Adalet Bakanı Tunç: Hâkim ve savcı, milletin hizmetinde olduğunu unutmamalı

Türkiye Adalet Akademisi tarafından Yargıtay İsmail Rüştü Cirit Konferans Salonu’nda düzenlenen Mesleki Uygulama Yarışmaları Ödül Töreni’ne, Adalet Bakanı Yılmaz Tunç‘un yanı sıra Yargıtay Başkanı Mehmet Akarca, Yargıtay Cumhuriyet Başsavcısı Bekir Şahin, Türkiye Adalet Akademisi Başkanı Muhittin Özdemir, yargı mensupları ve hakim, savcı adayları katıldı.

Törende konuşan Tunç, adaletin olduğu yerde insanın, ailenin, toplumun ve topyekun milletin güçlü olacağını belirterek, “Adaletin tam anlamıyla tesisi için en gerekli şart, hukuk devleti olmaktır. Hukuk devleti, kararlarında iş ve işlemleri tamamıyla yargı denetimine tabi olan bir devlettir. Hukuk devletinin de olmazsa olmaz şartı, bağımsız ve tarafsız yargıdır. Bağımsız ve tarafsız yargı için de gerekli olan en önemli unsur insan unsurudur. İyi işleyen bir adalet sistemi için gerekli olan en önemli unsur insan unsurudur.” diye konuştu.

Son 21 yılda adalet alanında fiziki şartlar ve mevzuat konusunda iyileştirmeler yapıldığını aktaran Tunç, teknolojinin bütün imkanlarını yargının hizmetine sunmak için çalışmaların sürdürüldüğünü dile getirdi.

“MEVZUATIN İYİ OLMASI YETMEZ”

Mevzuatın, çağın gerekliliklerine uygun hale getirilmesi adına yapılan reformlardan bahseden Tunç, “Sadece mevzuatın iyi olması yetmez. İyi bir mevzuat, kötü bir uygulayıcının elinde kötü bir mevzuat haline gelebilir.” değerlendirmesinde bulundu.

Reform iradesini sürekli diri tuttuklarını belirten Tunç, “Bundan sonra da milletimizin ihtiyacı olan reformlarımızı gerçekleştirmeye devam edeceğiz.
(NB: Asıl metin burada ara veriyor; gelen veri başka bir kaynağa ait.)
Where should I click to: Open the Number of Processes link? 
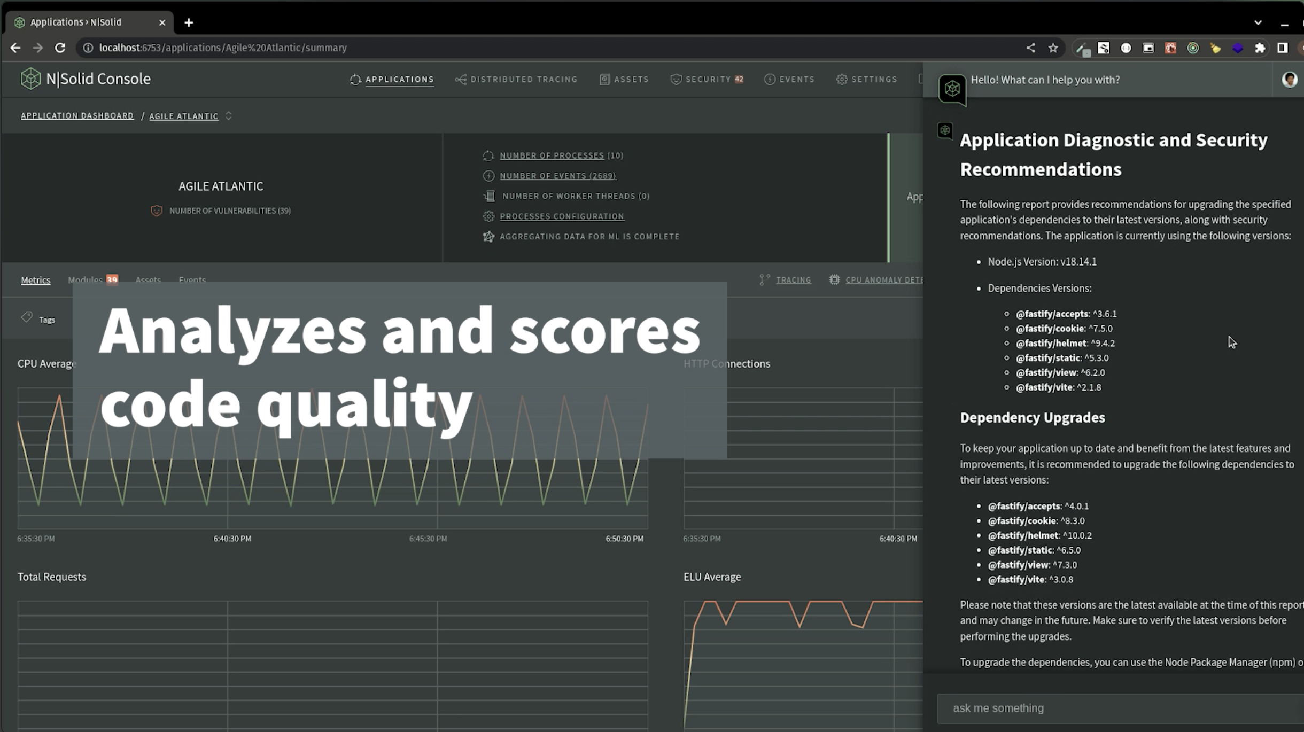coord(552,155)
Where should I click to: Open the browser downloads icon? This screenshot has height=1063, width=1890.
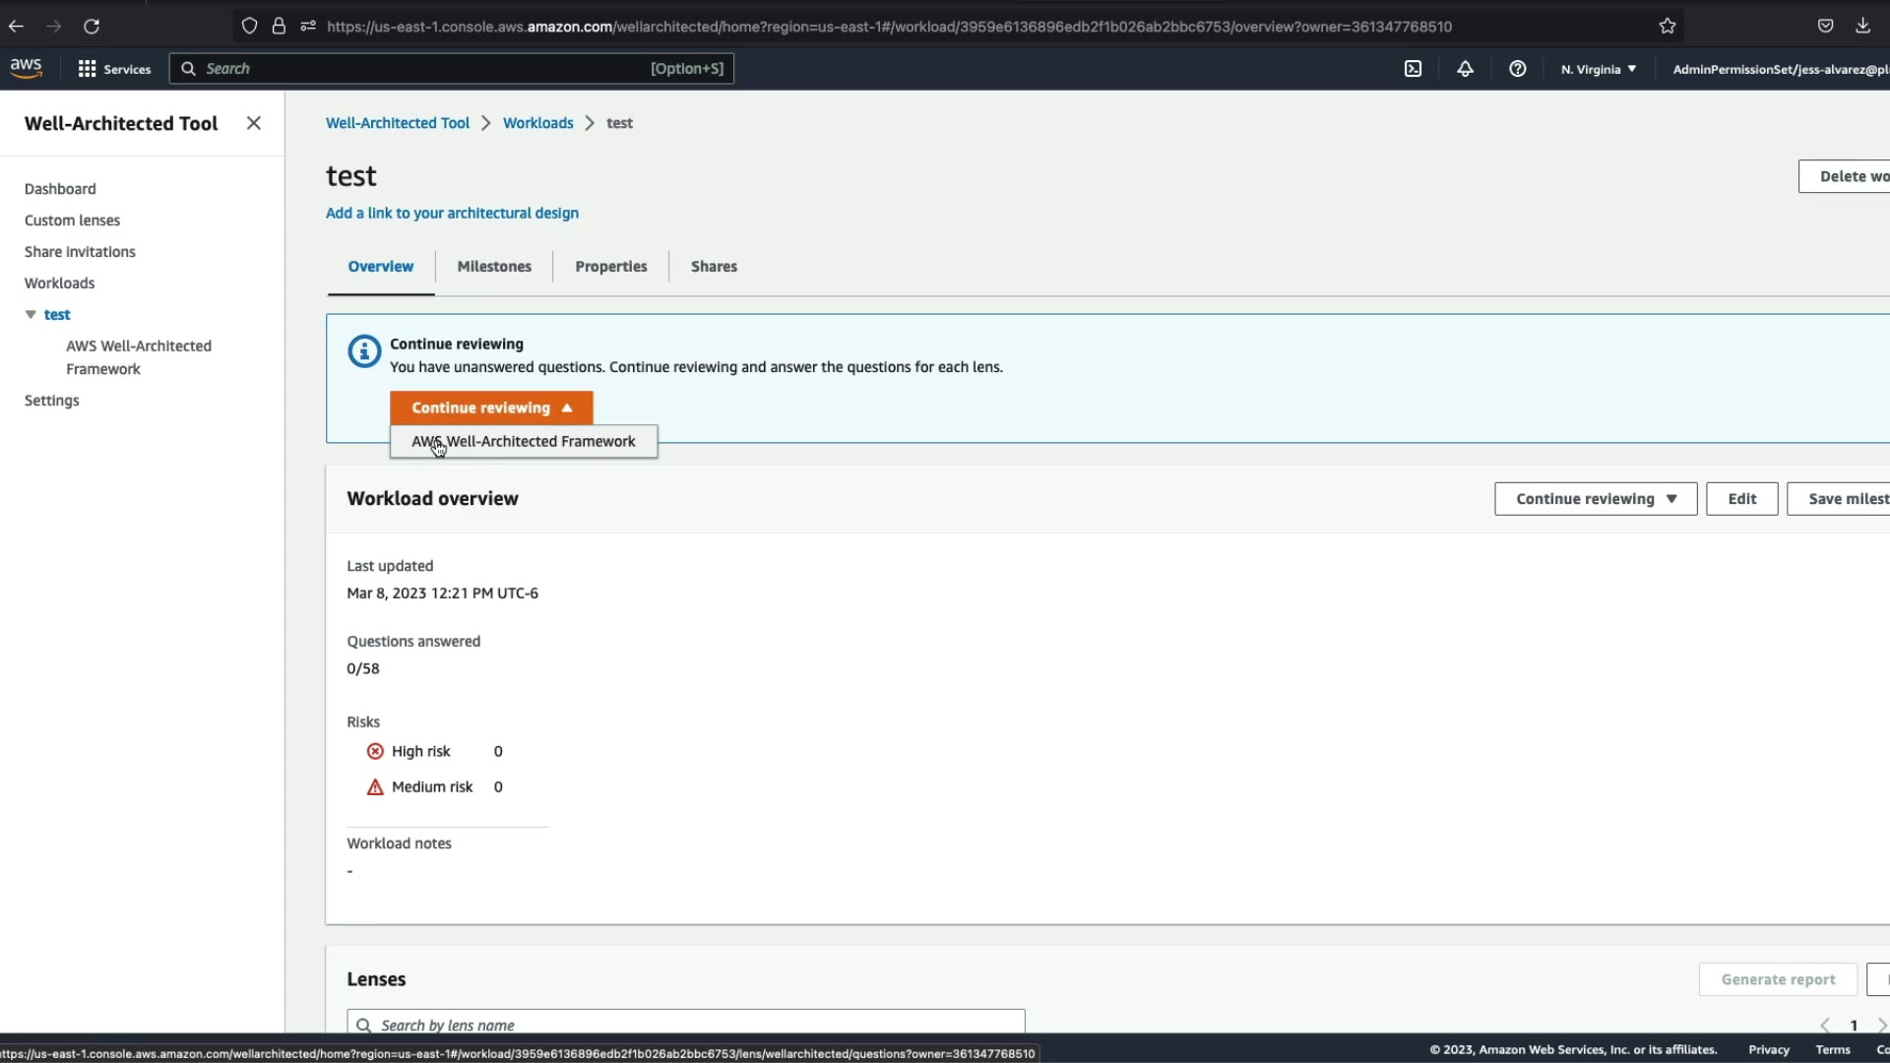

Yargı Reformu Strateji Belgeleri ve İnsan Hakları Eylem Planları noktasındaki hazırlıklarımızı sürdürüyoruz. İnşallah Türkiye Yüzyılı’nın belgeleri olarak hazırlıkları tamamlandığında Sayın Cumhurbaşkanımız kamuoyuyla paylaşacak ve orada belirlenen hedefleri de teker teker gerçekleştirmenin gayreti içerisinde olacağız.” ifadesini kullandı.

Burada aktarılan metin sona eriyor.